Fondazione Gimbe. La denuncia: il Def 2017 conferma il progressivo definanziamento del servizio sanitario nazionale. Nel 2019 la spesa sarà al di sotto della soglia di allarme fissata dall’organizzazione della sanità nel caso della crescita del Pil inferiore alle attese. Rischio di ridurre prestazioni e accesso alle cure
Nel 2019 Italia spenderà solo il 6,4% del Pil, soglia allarme per qualità assistenza e longevità. Il rischio di diminuire l’accesso alle cure, incidendo sulla qualità della vita dei cittadini è sempre più concreto. La fondazione Gimbe ha condotto un’analisi del documento di economia e finanza (Def) 2017, ora all’esame della commissione Sanità del Senato, e sostiene che il rapporto tra spesa sanitaria e Pil diminuirà dal 6,7% del 2017 al 6,5% nel 2018 per precipitare al 6,4% dal 2019. Una percentuale mai raggiunta in passato, inferiore alla soglia di allarme fissata dall’Organizzazione mondiale della sanità: il 6,5% sul prodotto interno lordo.

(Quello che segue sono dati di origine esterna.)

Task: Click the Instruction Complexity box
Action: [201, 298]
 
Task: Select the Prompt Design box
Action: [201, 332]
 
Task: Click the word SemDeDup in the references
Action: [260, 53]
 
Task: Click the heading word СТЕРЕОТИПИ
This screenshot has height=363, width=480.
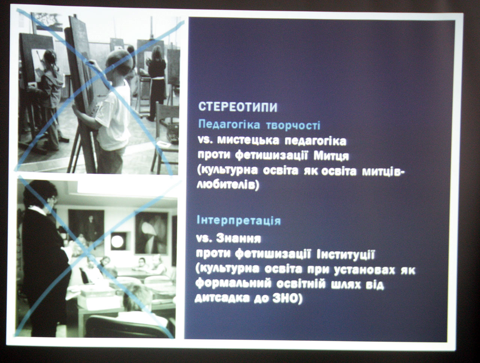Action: tap(238, 107)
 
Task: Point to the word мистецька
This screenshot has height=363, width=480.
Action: tap(248, 141)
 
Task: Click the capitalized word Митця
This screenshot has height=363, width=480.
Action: tap(331, 156)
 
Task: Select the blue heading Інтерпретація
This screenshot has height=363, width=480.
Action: tap(238, 220)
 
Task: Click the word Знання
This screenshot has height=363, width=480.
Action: tap(238, 238)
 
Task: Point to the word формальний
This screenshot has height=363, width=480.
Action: tap(233, 285)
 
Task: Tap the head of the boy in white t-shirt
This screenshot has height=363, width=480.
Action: tap(118, 62)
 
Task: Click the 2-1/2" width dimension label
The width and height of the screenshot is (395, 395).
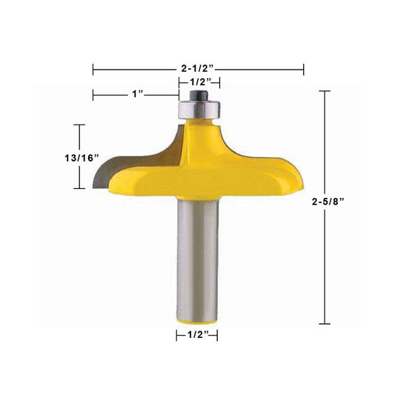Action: [197, 68]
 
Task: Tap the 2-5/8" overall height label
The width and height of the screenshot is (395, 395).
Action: [328, 202]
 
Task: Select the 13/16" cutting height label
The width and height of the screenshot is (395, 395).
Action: [82, 158]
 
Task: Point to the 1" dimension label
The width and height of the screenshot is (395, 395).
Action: [138, 94]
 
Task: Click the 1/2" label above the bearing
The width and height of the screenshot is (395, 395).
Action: [201, 82]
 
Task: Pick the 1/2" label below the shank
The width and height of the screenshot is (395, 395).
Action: [199, 335]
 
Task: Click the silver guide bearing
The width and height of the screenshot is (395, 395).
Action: [199, 110]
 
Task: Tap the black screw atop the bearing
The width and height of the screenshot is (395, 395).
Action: [199, 95]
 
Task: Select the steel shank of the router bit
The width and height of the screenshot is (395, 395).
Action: [197, 259]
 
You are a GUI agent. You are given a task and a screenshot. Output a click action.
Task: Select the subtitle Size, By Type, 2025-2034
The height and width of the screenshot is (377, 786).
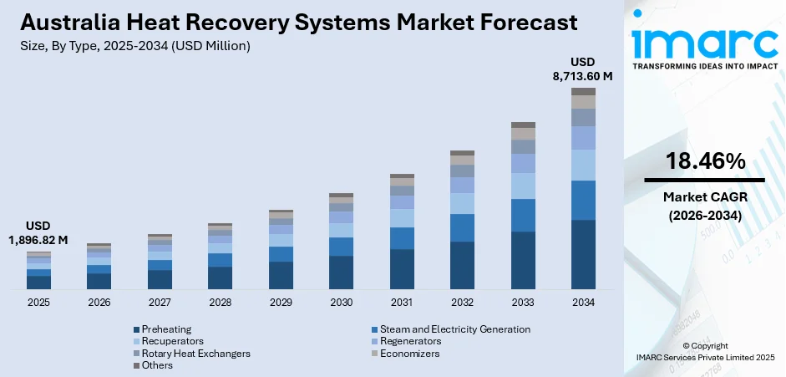tap(134, 46)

Questo inciderà sulla qualità dell’assistenza, sull’accesso alle cure e sull’aspettativa di vita delle persone. Se le stime contenute nel Def, com’è noto documento assai provvisorio, il rischio è di «profondo rosso».

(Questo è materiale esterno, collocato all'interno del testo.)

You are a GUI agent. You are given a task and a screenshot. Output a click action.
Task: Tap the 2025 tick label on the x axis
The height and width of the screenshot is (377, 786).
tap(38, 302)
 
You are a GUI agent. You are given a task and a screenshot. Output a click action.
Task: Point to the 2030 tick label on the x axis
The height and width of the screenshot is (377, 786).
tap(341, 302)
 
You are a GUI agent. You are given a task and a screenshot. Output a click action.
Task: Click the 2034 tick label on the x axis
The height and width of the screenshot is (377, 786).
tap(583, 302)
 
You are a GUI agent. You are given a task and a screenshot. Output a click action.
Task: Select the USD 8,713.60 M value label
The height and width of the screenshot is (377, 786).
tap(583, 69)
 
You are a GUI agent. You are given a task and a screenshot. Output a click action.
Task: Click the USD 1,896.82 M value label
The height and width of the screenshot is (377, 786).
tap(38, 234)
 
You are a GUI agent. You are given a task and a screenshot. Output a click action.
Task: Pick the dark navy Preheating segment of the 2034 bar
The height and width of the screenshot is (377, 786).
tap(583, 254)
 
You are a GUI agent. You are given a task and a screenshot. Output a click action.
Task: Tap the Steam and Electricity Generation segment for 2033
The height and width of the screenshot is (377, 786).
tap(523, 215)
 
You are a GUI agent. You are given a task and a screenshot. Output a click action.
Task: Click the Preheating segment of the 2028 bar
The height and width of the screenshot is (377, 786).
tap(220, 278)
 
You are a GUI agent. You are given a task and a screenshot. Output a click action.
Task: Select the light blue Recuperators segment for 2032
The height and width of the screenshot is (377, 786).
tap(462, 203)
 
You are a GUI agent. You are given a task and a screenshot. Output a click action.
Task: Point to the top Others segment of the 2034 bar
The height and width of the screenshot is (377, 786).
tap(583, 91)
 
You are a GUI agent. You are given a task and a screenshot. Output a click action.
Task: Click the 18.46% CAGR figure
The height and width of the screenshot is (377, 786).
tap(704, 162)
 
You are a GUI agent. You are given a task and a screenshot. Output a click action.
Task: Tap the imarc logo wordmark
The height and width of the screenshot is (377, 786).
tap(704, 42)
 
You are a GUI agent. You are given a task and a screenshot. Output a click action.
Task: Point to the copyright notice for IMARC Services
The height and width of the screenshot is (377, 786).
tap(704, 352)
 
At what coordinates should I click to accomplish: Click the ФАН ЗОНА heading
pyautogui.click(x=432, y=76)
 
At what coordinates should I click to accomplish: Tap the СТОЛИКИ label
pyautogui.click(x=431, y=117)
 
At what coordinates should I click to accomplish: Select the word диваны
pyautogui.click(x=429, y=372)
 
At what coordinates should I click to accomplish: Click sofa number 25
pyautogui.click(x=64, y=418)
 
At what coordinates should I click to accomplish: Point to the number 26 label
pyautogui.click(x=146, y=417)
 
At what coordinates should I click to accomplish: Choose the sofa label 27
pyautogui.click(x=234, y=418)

Nel triennio 2018-2020 il Pil nominale dovrebbe crescere in media del 2,9% l’anno. L’incremento della spesa sanitaria dovrebbe attestarsi su tasso medio annuo dell’1,3%. Per la sanità pubblica questo significa passare dai 114,138 miliardi di euro stimati per il 2017 a 115,068 nel 2018, a 116,105 nel 2019 e 118,570 nel 2020. «Sulle cifre assolute – sostiene Nino Cartabellotta, presidente della Fondazione Gimbe – è meglio non farsi troppe illusioni, perché negli ultimi anni la sanità ha sempre ricevuto molto meno di quanto previsto dal Def. Clamoroso l’esempio del 2016: i 117,6 miliardi di euro stimati dal Def 2013 si sono ridotti a 116,1 con il Def 2014, quindi a 113,4 con il Def 2015, per arrivare con la legge di Stabilità 2016 a un finanziamento reale di 111 miliardi, comprensivi di 800 milioni di euro da destinare ai nuovi Lea».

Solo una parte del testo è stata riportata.